● **Supplied information**:

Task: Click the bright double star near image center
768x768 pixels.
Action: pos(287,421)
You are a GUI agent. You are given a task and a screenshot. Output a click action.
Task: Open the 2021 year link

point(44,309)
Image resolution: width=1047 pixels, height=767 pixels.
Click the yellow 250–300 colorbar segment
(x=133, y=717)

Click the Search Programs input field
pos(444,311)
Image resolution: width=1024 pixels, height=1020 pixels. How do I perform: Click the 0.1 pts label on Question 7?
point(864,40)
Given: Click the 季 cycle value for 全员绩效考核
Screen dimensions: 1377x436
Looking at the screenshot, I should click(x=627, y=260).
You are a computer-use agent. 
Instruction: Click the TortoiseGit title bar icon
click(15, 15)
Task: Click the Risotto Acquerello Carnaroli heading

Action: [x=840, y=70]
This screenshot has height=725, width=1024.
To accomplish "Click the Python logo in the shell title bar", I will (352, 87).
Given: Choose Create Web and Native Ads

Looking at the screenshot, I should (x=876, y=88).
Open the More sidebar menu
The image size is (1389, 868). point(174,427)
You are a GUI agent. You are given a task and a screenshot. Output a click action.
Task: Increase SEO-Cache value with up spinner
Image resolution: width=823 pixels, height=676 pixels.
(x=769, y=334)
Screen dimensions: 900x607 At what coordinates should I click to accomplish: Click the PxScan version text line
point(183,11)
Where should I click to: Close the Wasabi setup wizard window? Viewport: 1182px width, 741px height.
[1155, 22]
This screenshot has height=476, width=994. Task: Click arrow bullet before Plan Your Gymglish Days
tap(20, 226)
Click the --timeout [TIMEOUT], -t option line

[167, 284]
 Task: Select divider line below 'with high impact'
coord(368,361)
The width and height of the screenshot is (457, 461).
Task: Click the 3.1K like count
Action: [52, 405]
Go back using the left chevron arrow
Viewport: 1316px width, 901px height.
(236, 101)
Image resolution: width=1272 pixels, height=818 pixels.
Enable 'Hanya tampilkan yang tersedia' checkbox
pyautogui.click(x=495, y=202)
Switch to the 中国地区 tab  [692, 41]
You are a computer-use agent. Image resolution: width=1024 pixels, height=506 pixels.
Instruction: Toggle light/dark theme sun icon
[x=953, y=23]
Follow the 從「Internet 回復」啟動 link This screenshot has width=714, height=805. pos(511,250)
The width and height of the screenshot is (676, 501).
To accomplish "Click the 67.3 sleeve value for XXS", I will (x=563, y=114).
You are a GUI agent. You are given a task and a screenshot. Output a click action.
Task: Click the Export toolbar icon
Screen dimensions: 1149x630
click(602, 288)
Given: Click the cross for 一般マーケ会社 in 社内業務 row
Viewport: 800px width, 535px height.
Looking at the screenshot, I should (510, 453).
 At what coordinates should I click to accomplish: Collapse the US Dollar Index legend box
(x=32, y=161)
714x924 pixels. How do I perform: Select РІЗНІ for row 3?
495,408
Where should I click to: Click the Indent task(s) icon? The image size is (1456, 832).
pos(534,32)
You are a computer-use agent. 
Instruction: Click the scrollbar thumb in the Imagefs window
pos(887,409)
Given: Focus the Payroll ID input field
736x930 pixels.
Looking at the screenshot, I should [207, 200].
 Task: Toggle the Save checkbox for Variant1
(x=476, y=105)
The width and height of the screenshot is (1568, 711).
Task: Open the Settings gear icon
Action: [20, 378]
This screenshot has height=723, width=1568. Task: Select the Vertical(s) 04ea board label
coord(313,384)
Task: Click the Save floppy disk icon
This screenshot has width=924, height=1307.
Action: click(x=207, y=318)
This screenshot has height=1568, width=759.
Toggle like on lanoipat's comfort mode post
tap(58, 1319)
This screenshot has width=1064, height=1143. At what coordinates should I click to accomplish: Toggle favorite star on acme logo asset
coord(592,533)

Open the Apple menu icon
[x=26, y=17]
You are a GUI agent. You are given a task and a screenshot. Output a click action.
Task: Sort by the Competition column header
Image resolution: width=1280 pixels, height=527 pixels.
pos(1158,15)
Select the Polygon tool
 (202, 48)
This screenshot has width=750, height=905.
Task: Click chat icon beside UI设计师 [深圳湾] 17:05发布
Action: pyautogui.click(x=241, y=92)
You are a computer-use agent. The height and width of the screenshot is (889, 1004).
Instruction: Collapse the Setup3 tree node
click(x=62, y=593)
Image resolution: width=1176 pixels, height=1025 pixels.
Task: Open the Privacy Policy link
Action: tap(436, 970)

● **Activity**:
Find the line that contains "This screenshot has width=1064, height=1143.". Copy it and every line after it to the end of the records, exactly, and nothing more.

● **Completed task**:
This screenshot has width=1064, height=1143. At what coordinates should I click to accomplish: Toggle favorite star on acme logo asset
coord(592,533)

Open the Apple menu icon
[x=26, y=17]
You are a GUI agent. You are given a task and a screenshot. Output a click action.
Task: Sort by the Competition column header
Image resolution: width=1280 pixels, height=527 pixels.
pos(1158,15)
Select the Polygon tool
 (202, 48)
This screenshot has width=750, height=905.
Task: Click chat icon beside UI设计师 [深圳湾] 17:05发布
Action: pyautogui.click(x=241, y=92)
You are a computer-use agent. The height and width of the screenshot is (889, 1004).
Instruction: Collapse the Setup3 tree node
click(x=62, y=593)
Image resolution: width=1176 pixels, height=1025 pixels.
Task: Open the Privacy Policy link
Action: tap(436, 970)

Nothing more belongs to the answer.